Durante os anos 1990, todos os nossos filmes que chegaram à lista de Melhor Filme Internacional (à época Melhor Filme Estrangeiro) contaram com distribuição ou estratégias de campanha. O Quatrilho, por exemplo, ganhou distribuição internacional da Pandora Pictures e foi apadrinhado por Steven Spielberg. O Que é Isso, Companheiro? e Cidade de Deus foram apoiados pela Miramax, uma das distribuidoras mais influentes em termos de publicidade para o Oscar.

Central do Brasil, além de ter vencido o Urso de Ouro no Festival de Berlim, se beneficiou com o aporte de US$ 1 milhão da Sony Pictures Classics.

E quais foram os filmes indicados pelo Brasil?

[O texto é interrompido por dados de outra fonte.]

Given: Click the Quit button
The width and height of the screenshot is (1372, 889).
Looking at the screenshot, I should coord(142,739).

Mesmo com um pouco de dificuldade, o Brasil já apareceu entre os indicados da maior premiação do cinema – e em categorias muito importantes.

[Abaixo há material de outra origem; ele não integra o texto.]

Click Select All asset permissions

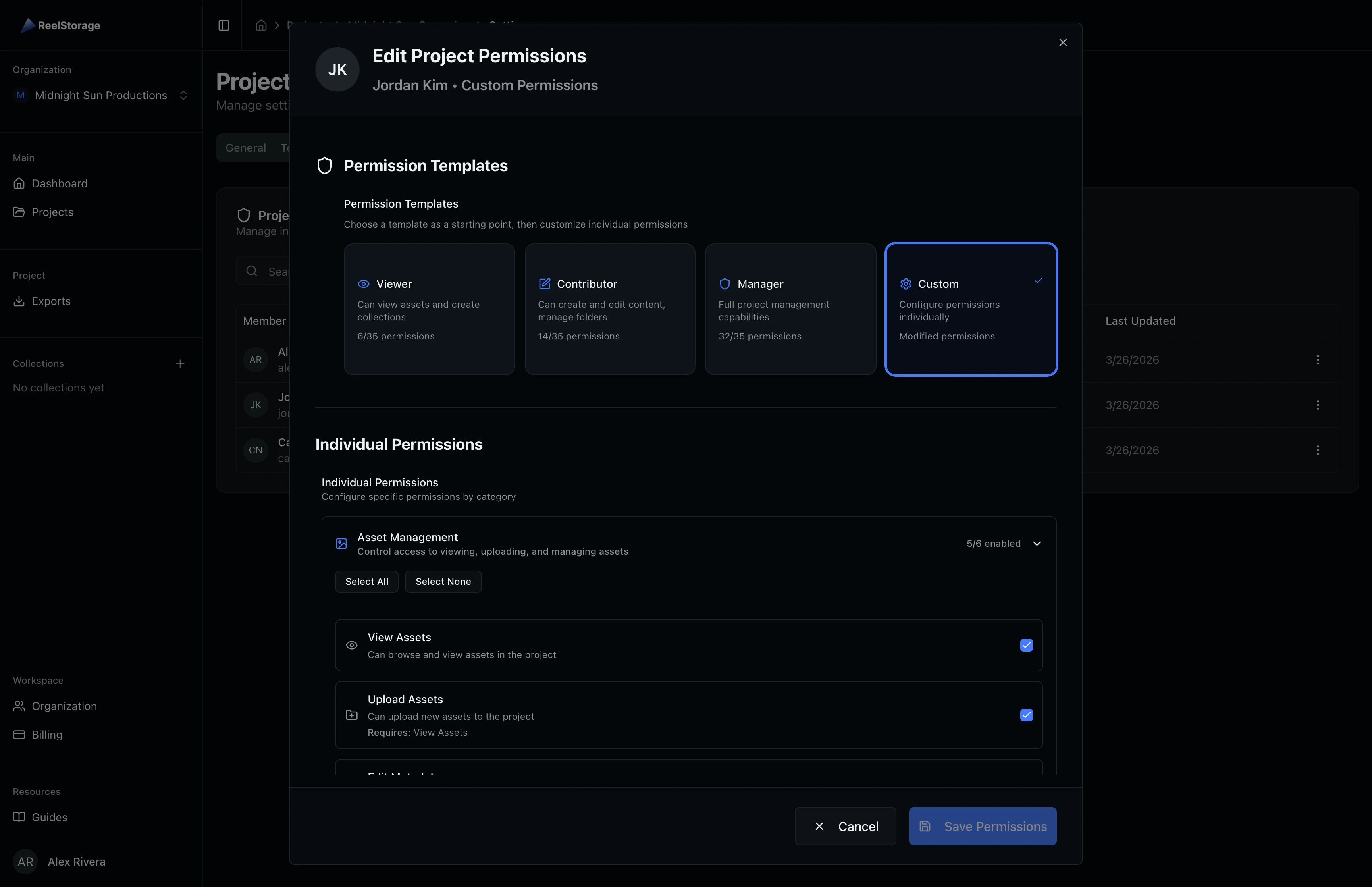(366, 581)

  • O Pagador de Promessas (1963): Melhor Filme Internacional
  • Raoni (1979): Melhor Documentário
  • O Quatrilho (1996): Melhor Filme Internacional
  • O Que é Isso, Companheiro? (1998): Melhor Filme Internacional
  • Central do Brasil (1999): Melhor Atriz (Fernanda Montenegro) e Melhor Filme Internacional
  • Uma História de Futebol (2001): Melhor Curta-Metragem
  • Cidade de Deus (2004): Melhor Direção (Fernando Meirelles), Melhor Roteiro Adaptado (Bráulio Mantovani), Melhor Edição (Daniel Rezende) e Melhor Fotografia
  • Lixo Extraordinário (2011): Melhor Documentário
  • O Sal da Terra (2016): Melhor Documentário
  • O Menino e o Mundo (2016): Melhor Filme de Animação
  • Democracia em Vertigem (2020): Melhor Documentário

Além disso, outros brasileiros foram indicados por obras estrangeiras:

  • Ary Barroso em Melhor Canção em 1945, com o filme Brazil;
  • Tetê Vasconcellos em Melhor Documentário em 1982, na equipe de direção de El Salvador: Another Vietnam;
  • Carlos Saldanha em Melhor Curta de Animação em 2004, com A Aventura Perdida de Scrat;
  • Sérgio Mendes e Carlinhos Brown em Melhor Canção em 2012, com o filme Rio;
  • Carlos Saldanha em Melhor Animação em 2018, com O Touro Ferdinando.

Novas oportunidades

A busca pelo troféu não é apenas uma questão de vaidade. “Ter um filme indicado aumenta o investimento em cinema local daquele país e mantém seu motor de produção ativo”, pontua Carlos Segundo, diretor de Sideral, curta-metragem pré-selecionado pelo Oscar em 2023.

“Filmes indicados e vencedores conseguem lucros ainda maiores. No caso do Brasil, os longas apontados para a votação se beneficiam do mesmo efeito mesmo sem conquistar uma vaga entre os finalistas”, explica César.

Além do Oscar

Mirella Façanha, Juliana Rojas e Bruna Linzmeyer no Festival de Berlim 2024; na edição deste ano, Rojas venceu o prêmio de Melhor Direção com 'Cidade; Campo', que já desponta como o candidato brasileiro para o Oscar de 2025 Foto: Instagram/@brunalinzmeyer

Embora tenha ficado de fora do Oscar de 2024, o Brasil já iniciou o ano com o pé direito. Em fevereiro, Juliana Rojas recebeu o prêmio de Melhor Direção em mostra paralela no Festival de Berlim com o filme Cidade; Campo. Este reconhecimento alimenta a esperança de que, na próxima temporada de premiações, o cinema brasileiro possa finalmente sair do zero a zero - e de quebra, oferecer um futuro mais promissor para a indústria cinematográfica nacional.